[Records from a dataset]
++++++++

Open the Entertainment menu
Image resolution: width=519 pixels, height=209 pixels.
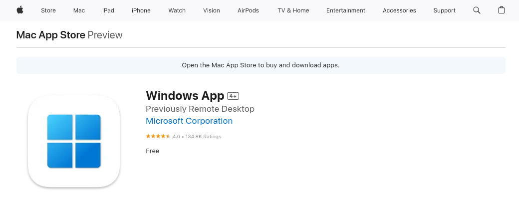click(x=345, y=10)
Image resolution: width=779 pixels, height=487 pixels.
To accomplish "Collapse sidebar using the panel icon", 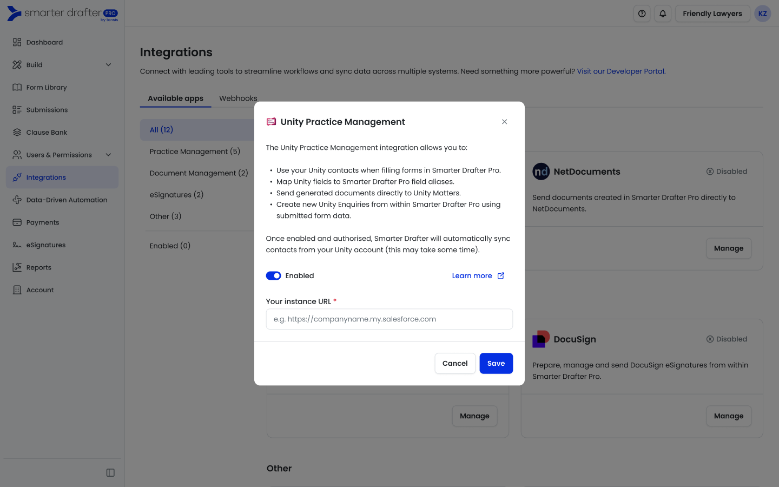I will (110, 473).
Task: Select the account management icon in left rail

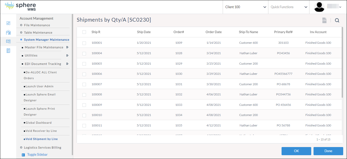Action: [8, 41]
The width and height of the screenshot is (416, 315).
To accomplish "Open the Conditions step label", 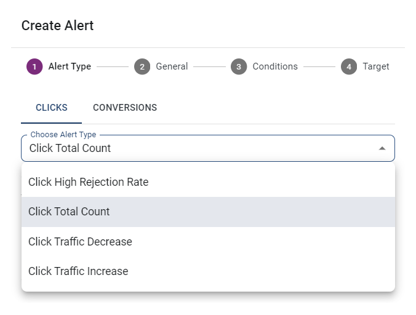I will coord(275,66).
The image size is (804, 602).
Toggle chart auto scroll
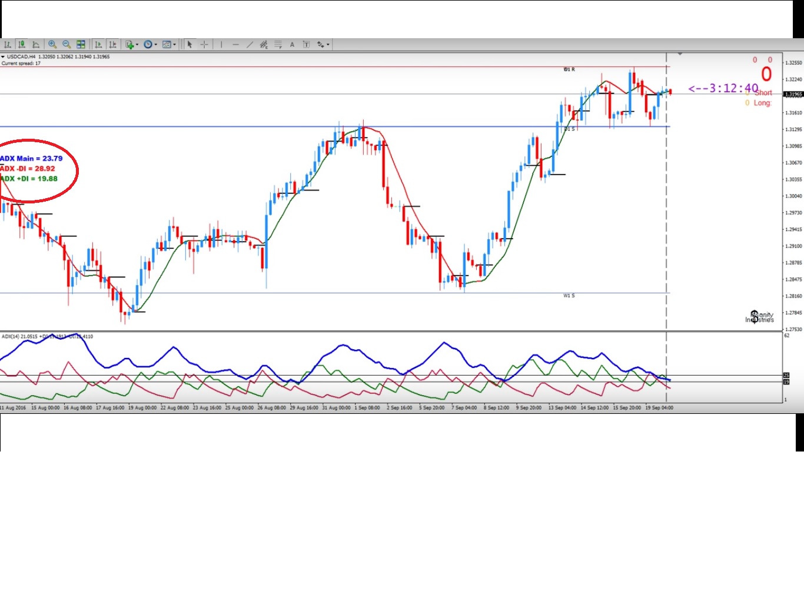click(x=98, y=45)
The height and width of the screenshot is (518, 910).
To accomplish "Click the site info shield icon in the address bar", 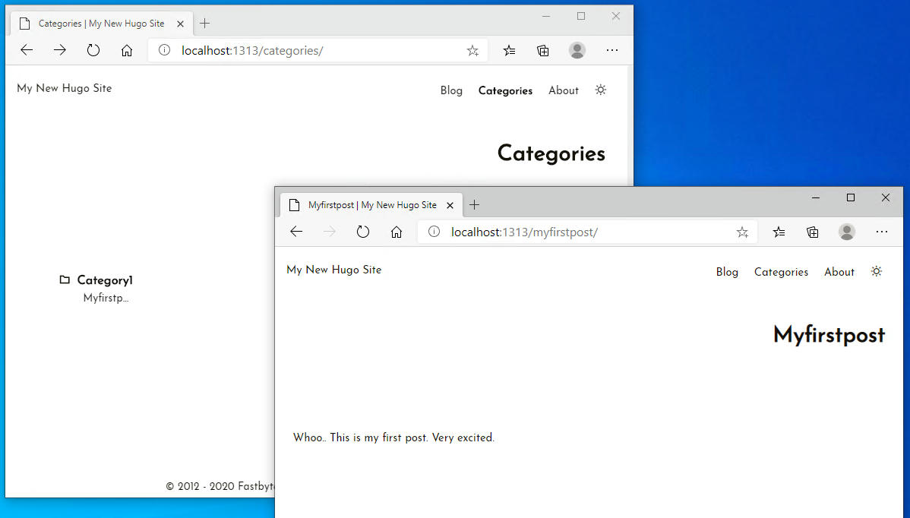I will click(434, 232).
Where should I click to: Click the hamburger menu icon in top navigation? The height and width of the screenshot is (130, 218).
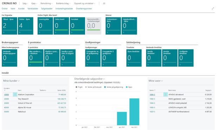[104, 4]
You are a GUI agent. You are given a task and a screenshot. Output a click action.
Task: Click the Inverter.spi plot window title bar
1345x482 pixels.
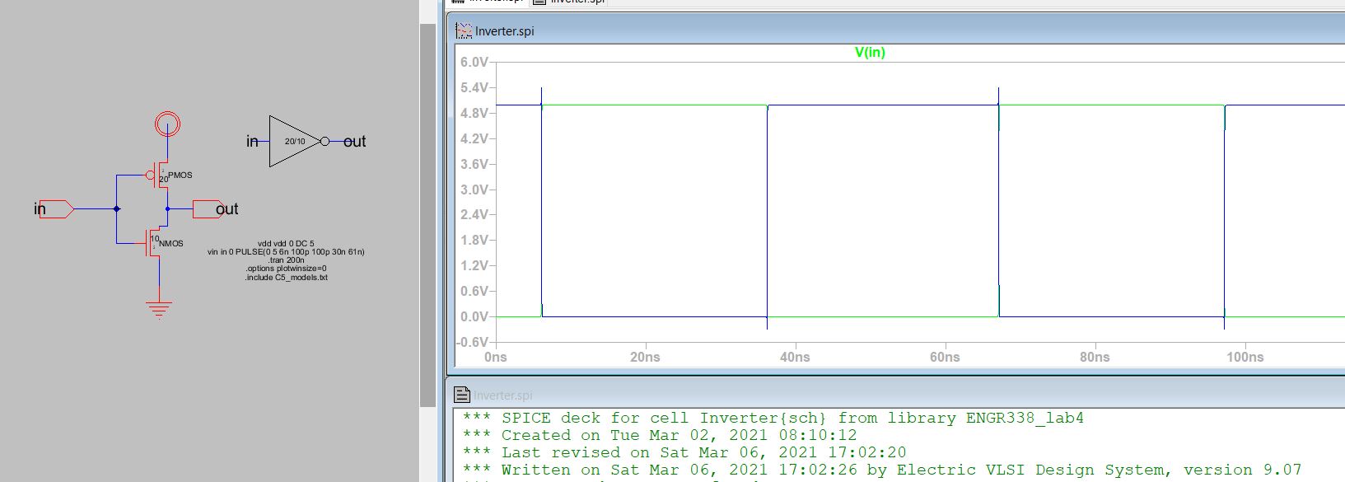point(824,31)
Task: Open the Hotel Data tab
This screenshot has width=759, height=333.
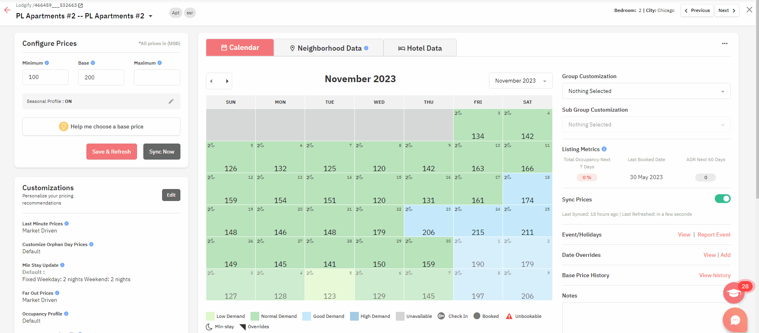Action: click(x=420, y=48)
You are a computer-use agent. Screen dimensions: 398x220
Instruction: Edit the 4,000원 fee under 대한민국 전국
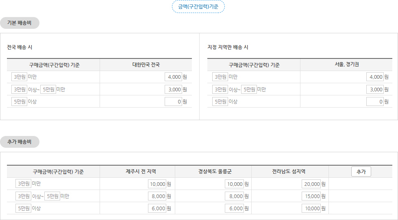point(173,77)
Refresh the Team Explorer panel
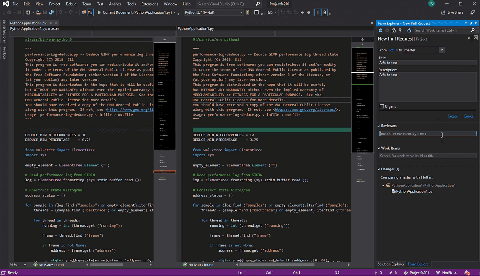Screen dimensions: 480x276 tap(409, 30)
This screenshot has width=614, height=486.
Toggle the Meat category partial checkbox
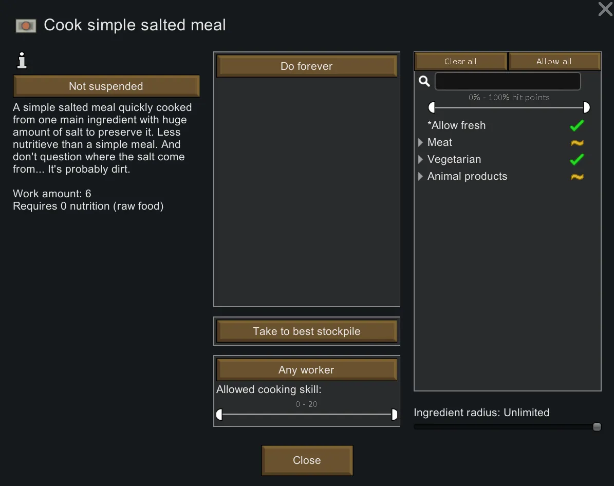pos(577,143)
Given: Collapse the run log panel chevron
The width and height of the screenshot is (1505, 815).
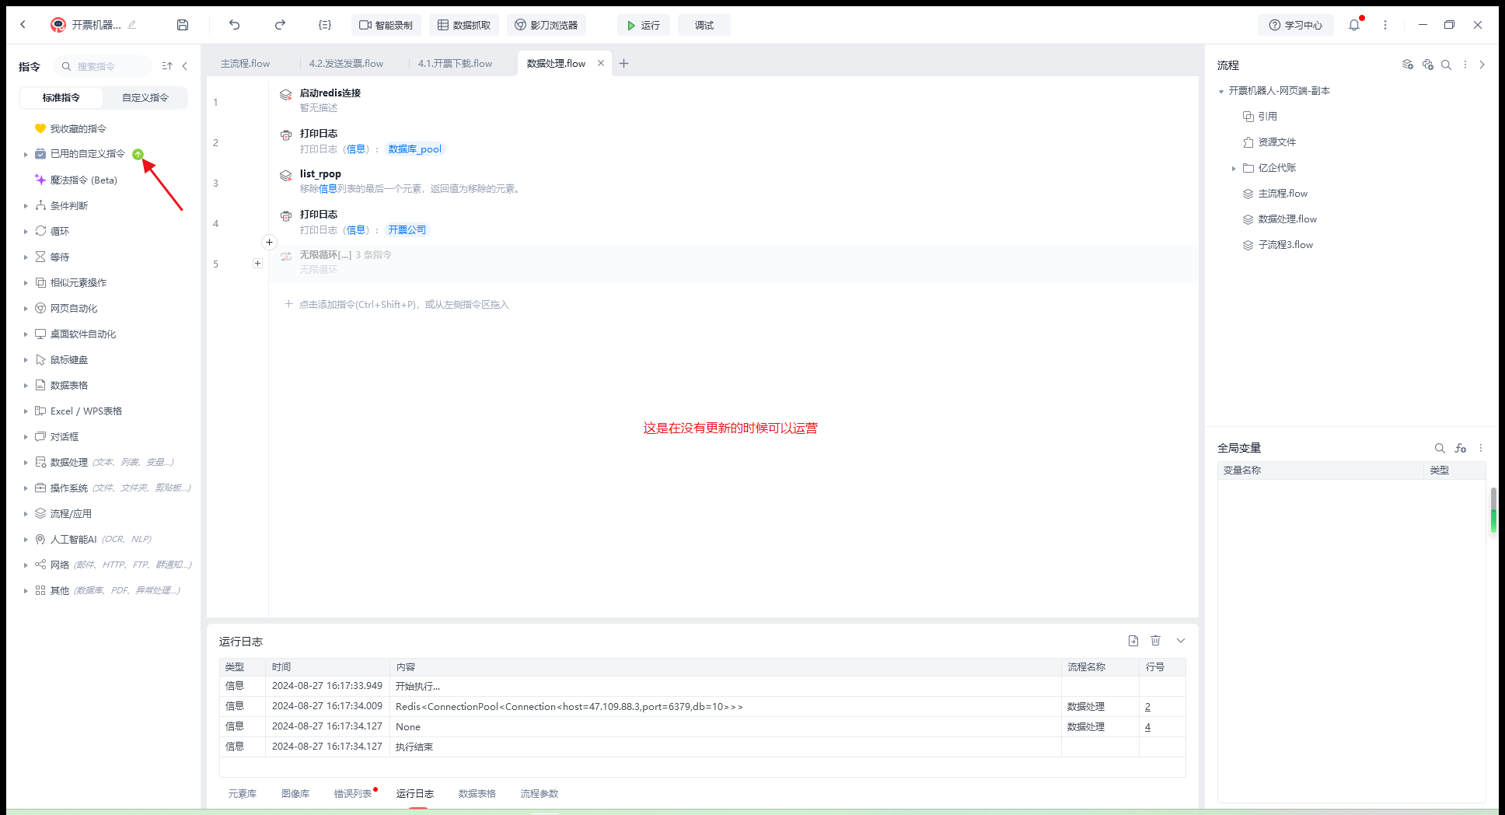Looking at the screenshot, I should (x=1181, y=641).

++++++++

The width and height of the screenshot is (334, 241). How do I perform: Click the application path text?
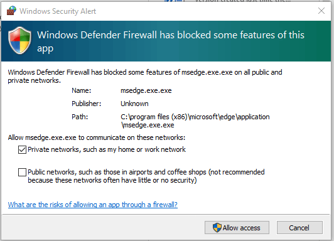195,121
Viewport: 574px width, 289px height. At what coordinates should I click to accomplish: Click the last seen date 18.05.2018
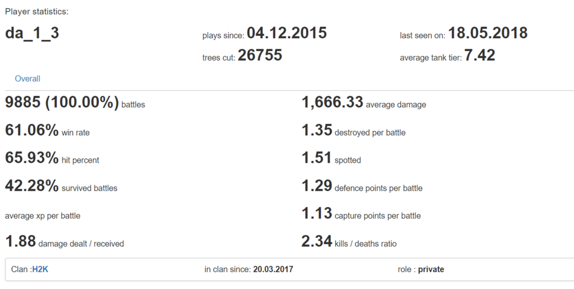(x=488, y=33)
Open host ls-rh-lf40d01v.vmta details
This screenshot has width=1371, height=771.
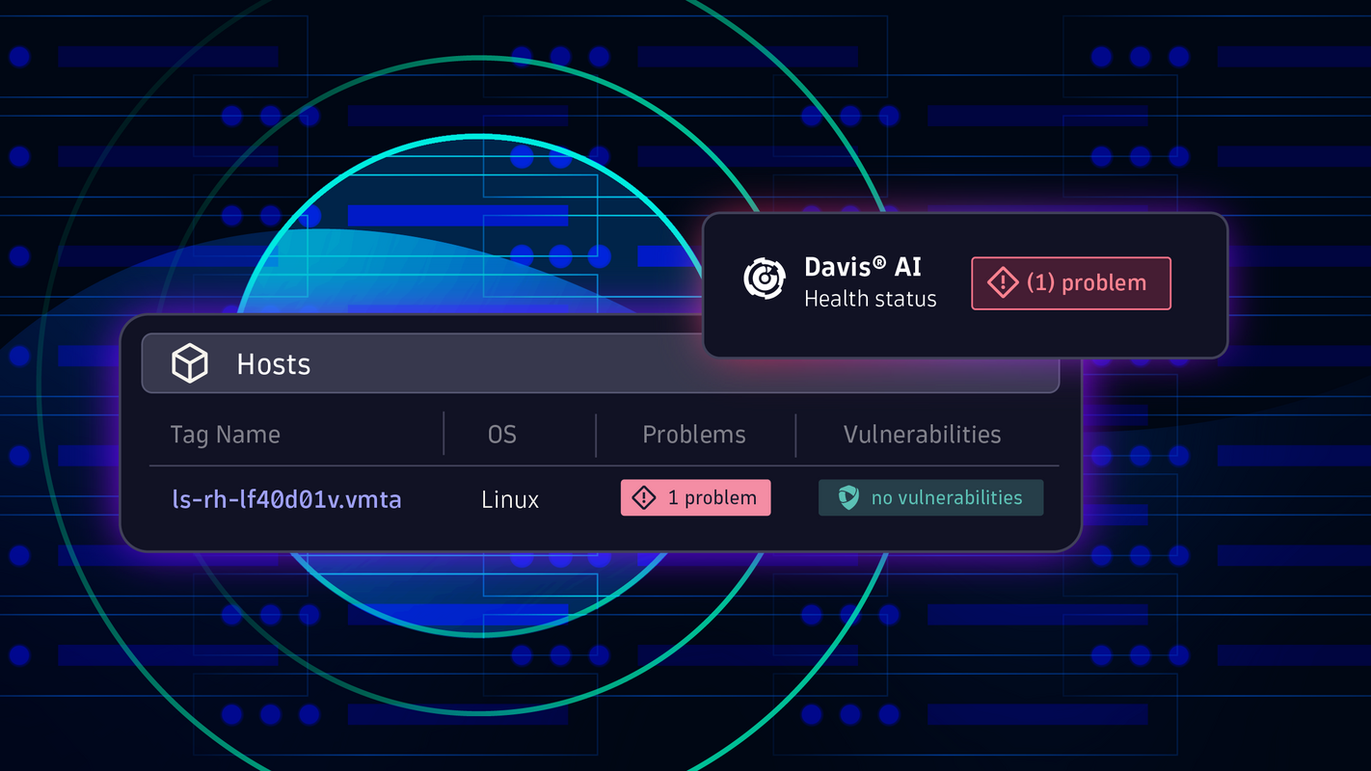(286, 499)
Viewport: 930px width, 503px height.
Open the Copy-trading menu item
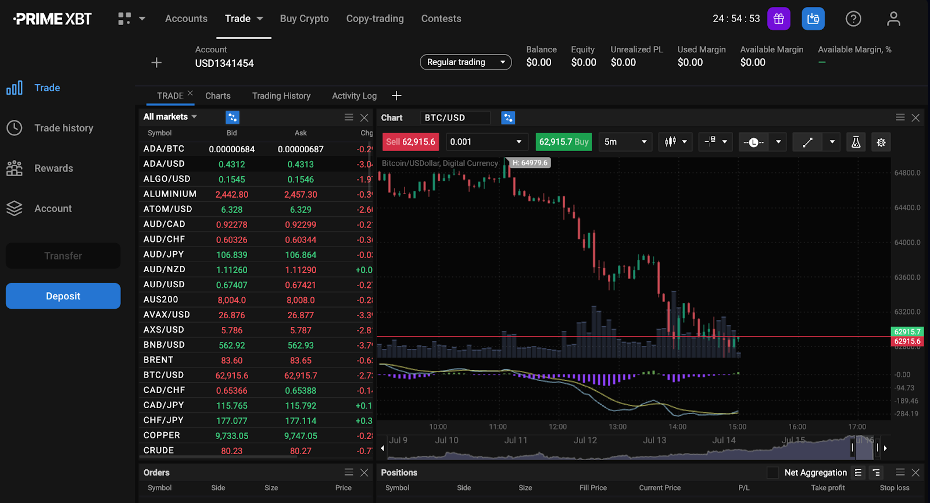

++++++++

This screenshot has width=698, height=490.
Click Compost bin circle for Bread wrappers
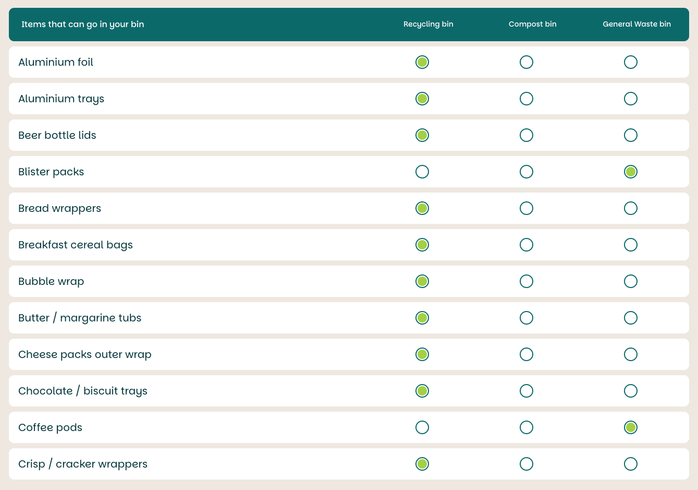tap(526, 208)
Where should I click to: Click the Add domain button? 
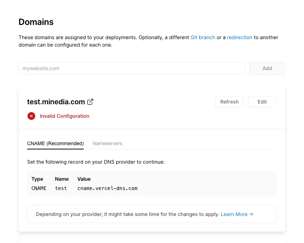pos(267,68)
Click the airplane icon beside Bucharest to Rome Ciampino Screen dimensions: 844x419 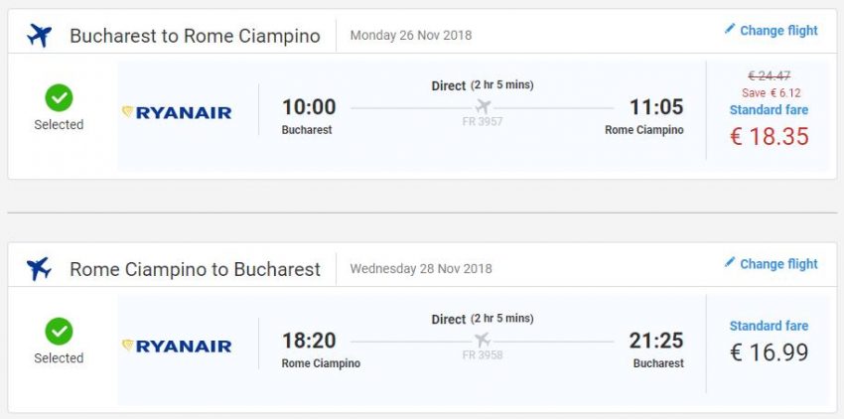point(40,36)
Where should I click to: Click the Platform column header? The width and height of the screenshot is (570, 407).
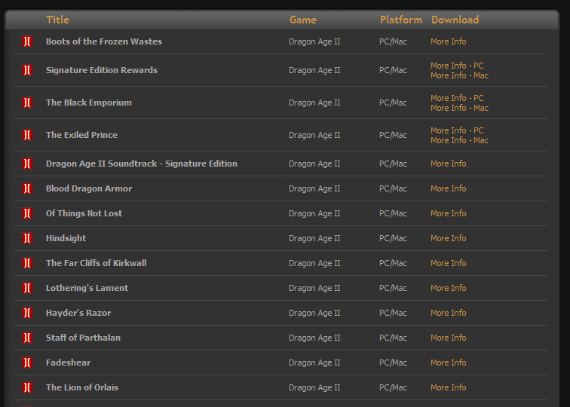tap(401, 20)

++++++++

▶ **TASK PROMPT**
Find the word "agent" in the entries, and copy every line it shows up in.

▶ **THE COMPLETED TASK**
You are a GUI agent. You are given a task and a screenshot. Output a click action.
You are a computer-use agent. Screen dimensions: 398x220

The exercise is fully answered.